Eco Innovator November 2011
Machine Simplifies Tyre
The development of a device
that can segment used tyres into sections of specific material could provide
a means to dramatically reduce the number of used tyres sent to land fill
or illegally dumped.
The tyre recycling technology
was developed by the Advanced Manufacturing Cooperative Research Centre
(CRC) with Melbourne-based company VR TEK, in partnership with Deakin
University and the CSIRO,
VR TEK's tyre recycling process
uses mechanical segmenting and is energy efficient. It is the first part
of a patented process that turns used tyres into high quality rubber powders
that are free of metal contamination. The powders are ready for redevelopment
as new products based on rubber and elasto-polymers. The rubber crumb
is also cheaper than virgin rubber.
Over 20 million used tyres
are disposed of in Australia each year. Less than a quarter are recovered
and recycled; the remainder are dumped as waste where they pose environmental
and health problems.
Due to their metal content,
shredded tyres are difficult to recycle in an economically viable and
environmentally sustainable manner. VR TEK and CSIRO have overcome this
problem with their device that segments tyres into sections of specific
The research project was funded
by a Federal Government grant of $516,000 through the Advanced Manufacturing
Cooperative Research Centre.
VR TEKs tyre recycling process produces
metal-free devulcanized and activated rubber
Federal Innovation minister
Senator Kim Carr said the technology is an example of how innovation is
helping to build a sustainable future for Australian companies and workers.
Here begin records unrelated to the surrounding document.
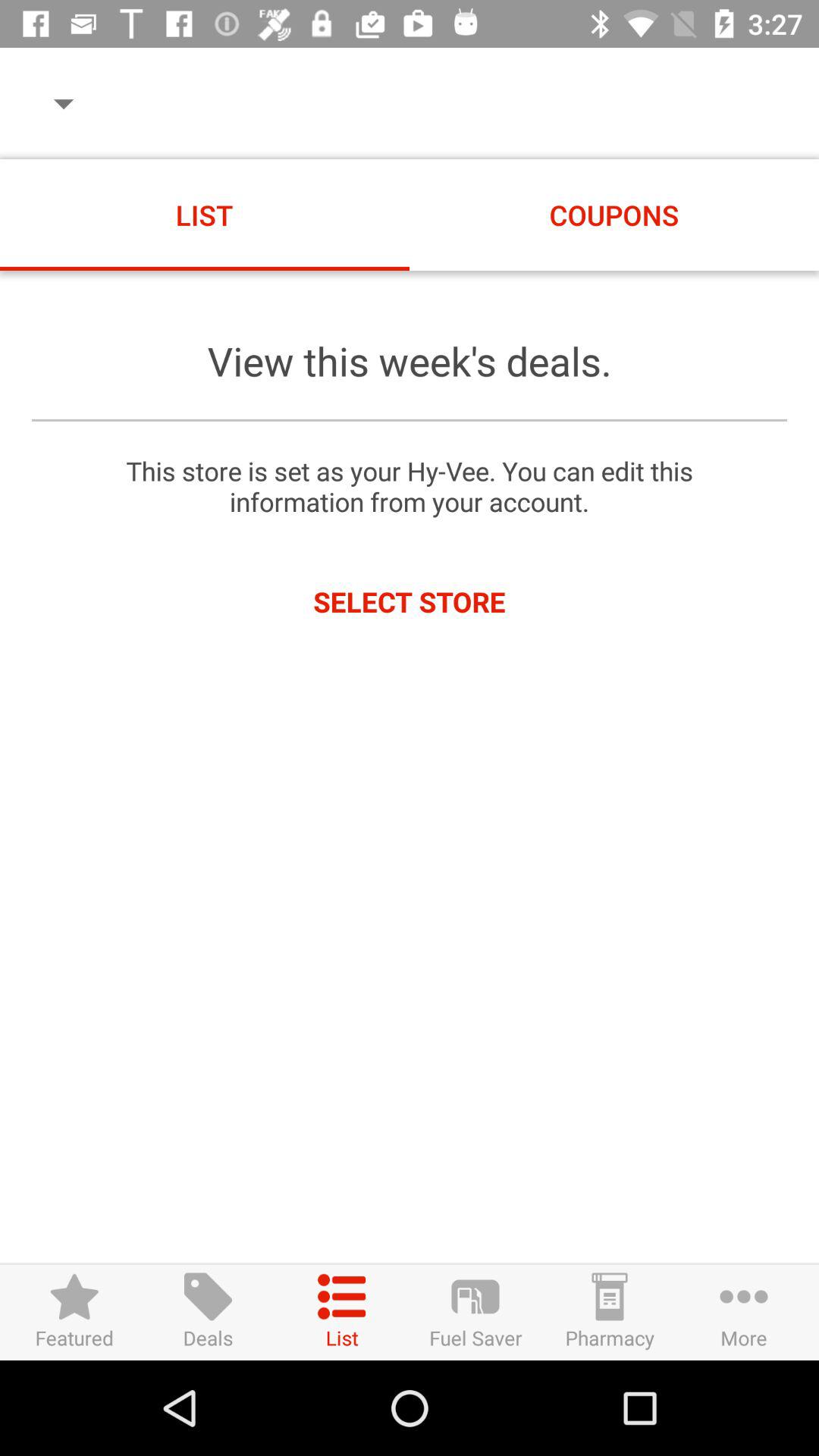
click the button on the right next to the list button on the web page (475, 1311)
click on the more button (744, 1311)
click the button beside the more (609, 1311)
click the deals button on the web page (208, 1311)
button between the fuel and fuel saver (341, 1311)
Given the description of an element on the screen output the (x, y) to click on. 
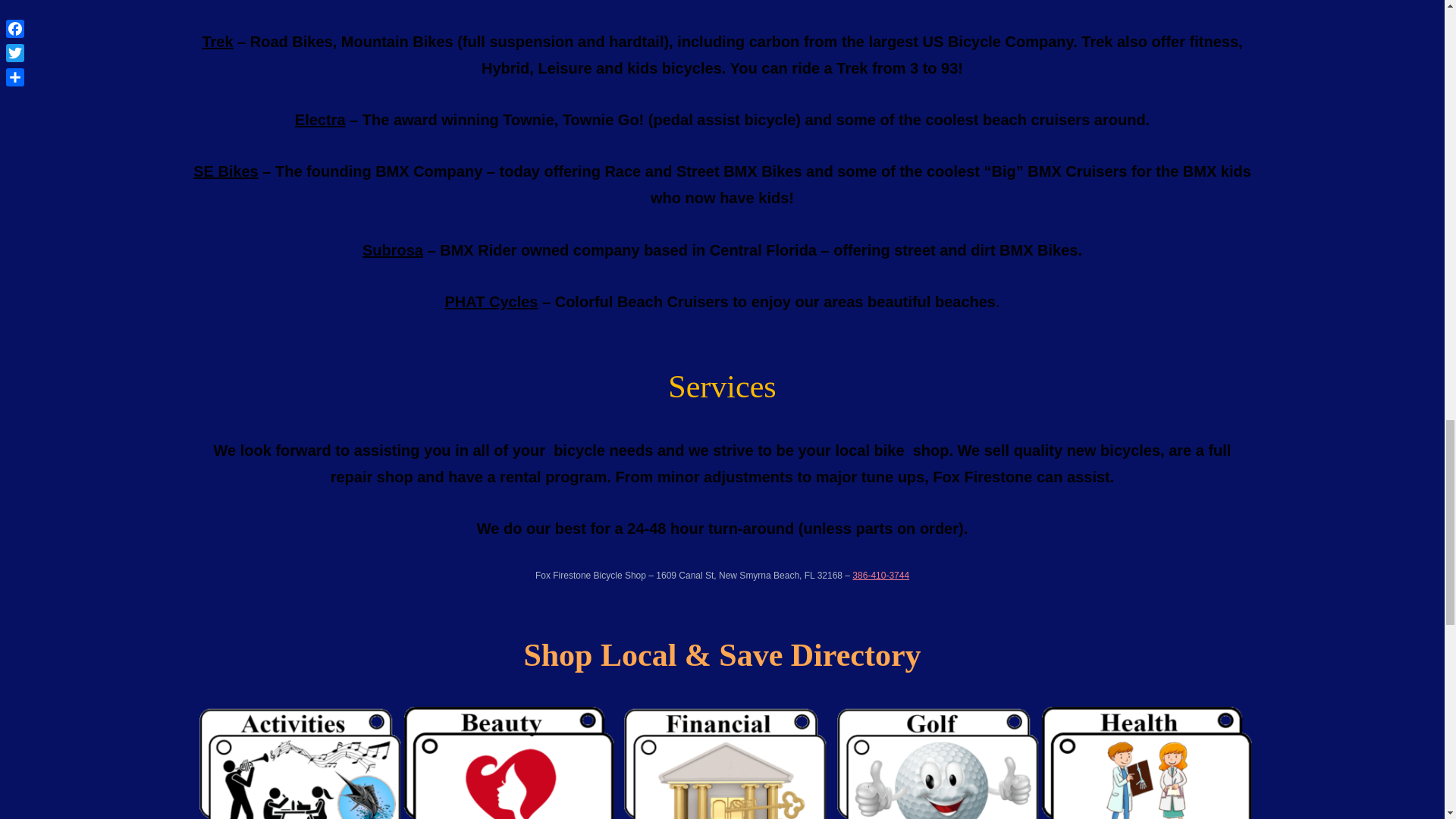
386-410-3744 (879, 575)
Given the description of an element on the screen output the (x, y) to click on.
Victorian Manufacturing, Exports
and Trade minister Richard Dalla-Riva said the initiative is a great example
of a local company collaborating with local learning, research and development
institutions to produce a commercial application and global solution.
"This research partnership
shows how innovation and collaboration can boost commercial competitiveness
and productivity, while also delivering broader benefits such as reduced
waste and energy consumption," said Mr Dalla-Riva.